A quad muscle strain can be very debilitating for an athlete. I recently experienced this for myself.
After 13 years of not playing soccer, I finally put the cleats back on and took to the soccer field as a player. I’d been coaching my kids teams for the past 5 years, but hadn’t played on a team since my time playing soccer at Vanguard University. My time and energy had been sucked up into raising four boys, starting a business, renovating our house, and working at our church. I also had been dealing with a back injury since college. I had a herniated disk and a residual SI joint issue which would come on every time I would try to resume running. I know, very ironic that a sports physical therapist had an injury which he regularly helped other people with. (The more ironic thing however, is that this back injury was eventually healed not by my physical therapy work, but instead by someone praying for me! That is a story for another day though.)
So some friends of mine and my wife decided to join a co-ed city soccer league this summer. We are all mainly in our mid to late 30’s, playing against others in their 20’s. The first game went well. I had no injuries and scored 3 goals! Not a bad return to the sport I love. However, on the second game I strained my quad muscle on my first shot of the game. Yes, I did warm up, but probably should have done a better job. I think my quads were already taxed however from helping out at my kids’ elementary school field day for 4 hours earlier that morning.
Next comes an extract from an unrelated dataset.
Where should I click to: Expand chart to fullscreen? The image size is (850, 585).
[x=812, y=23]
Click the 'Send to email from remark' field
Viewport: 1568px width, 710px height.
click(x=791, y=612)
I was at the parachute station where I spent the whole time squatting up and down as I helped lift the parachute up and bring it down to the ground. Regardless of the reason, I was left with a decent quad muscle strain which prevented me from playing the rest of that game. As I write this article It’s been 2 weeks since I pulled it and I was able to play in our game last night. Although not 100%, deciding not to take any shots this game, I was able to complete the game without any incident.
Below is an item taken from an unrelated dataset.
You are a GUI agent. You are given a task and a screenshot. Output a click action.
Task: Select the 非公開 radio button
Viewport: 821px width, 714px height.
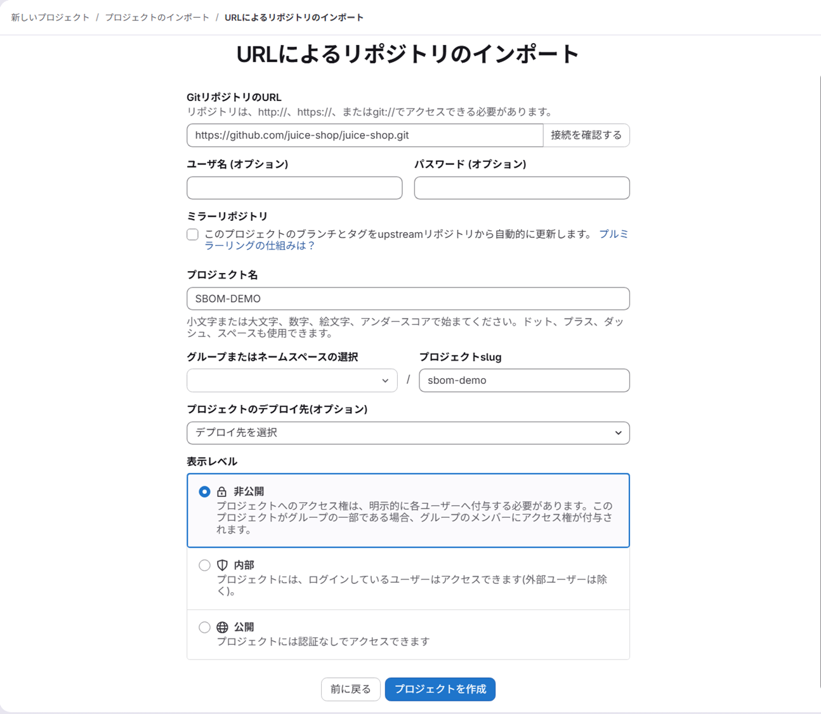pyautogui.click(x=204, y=492)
My Quad Muscle Strain Treatment
I thought I’d write about how I took care of my quad muscle strain to give readers an idea of what this road looks like.
- The first 2 days I focused on getting the quad muscle out of the acute stage of healing. I did an ice-heat-ice contrast that first night. I rolled out the quad gently on the foam roll and some other light self soft tissue work.
- The day after the quad muscle strain I applied ultrasound to the injured muscle and continued with my foam roll work.
- By the 3rd day I was riding a stationary bike to get some movement and blood flow to the area, and I began some light quadriceps work. I accomplished this with some basic quad strengthening exercises involving straight leg raises and long arc quads.
- I probably applied ultrasound 3-4 times that first week and focused on foam roll and light stretching and strengthening activity.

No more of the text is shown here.